Besonders betroffene Gebiete
Die Forscher förderten zutage, dass die europäischen Nutzflächen noch deutlich anfällig für die Nitratauswaschung sind, als es bisherige Studienergebnisse nahelegten. Insgesamt sei fast 75 Prozent der Nutzfläche für einen Zeitraum von mindestens 4 Monaten im Jahr gefährdet. Betroffen sei unter anderem der Osten- und Nordosten Deutschlands, außerdem Teile der iberischen Halbinsel sowie einige osteuropäische Staaten. Studienautor Andreas Musolff spricht davon, dass die räumliche Ausdehnung des Nitrateintrags bis dato noch unterschätzt werde.
Nach Ansicht der Wissenschaftler sind die Erkenntnisse von hoher praktischer Relevanz. Landwirte könnten die ermittelten präziseren Informationen dafür nutzen, bei der Düngung noch größere Sorgfalt walten zu lassen. Dies gelte für die kalten Wintermonate umso mehr.

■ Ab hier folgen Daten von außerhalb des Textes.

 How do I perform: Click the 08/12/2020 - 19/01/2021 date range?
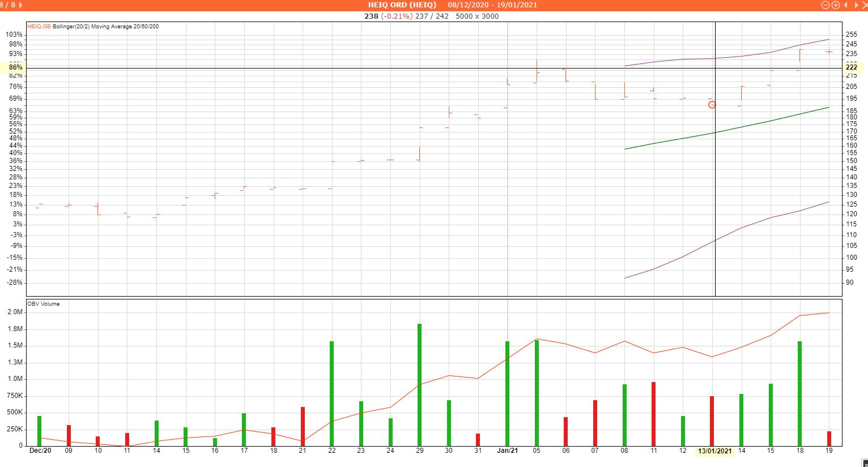(492, 5)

Kontroverse Einschätzungen
Bereits seit vielen Jahren wird über das Thema Nitrat im Grundwasser kritisch diskutiert. Dabei geriet die Europäische Kommission mehrmals mit dem deutschen Landwirtschaftsministerium aneinander. Die europäische Institution hält die deutschen Düngeverordnungen für zu lax und kritisiert Deutschland dafür, dass zu viel Nitrat ins Grundwasser komme.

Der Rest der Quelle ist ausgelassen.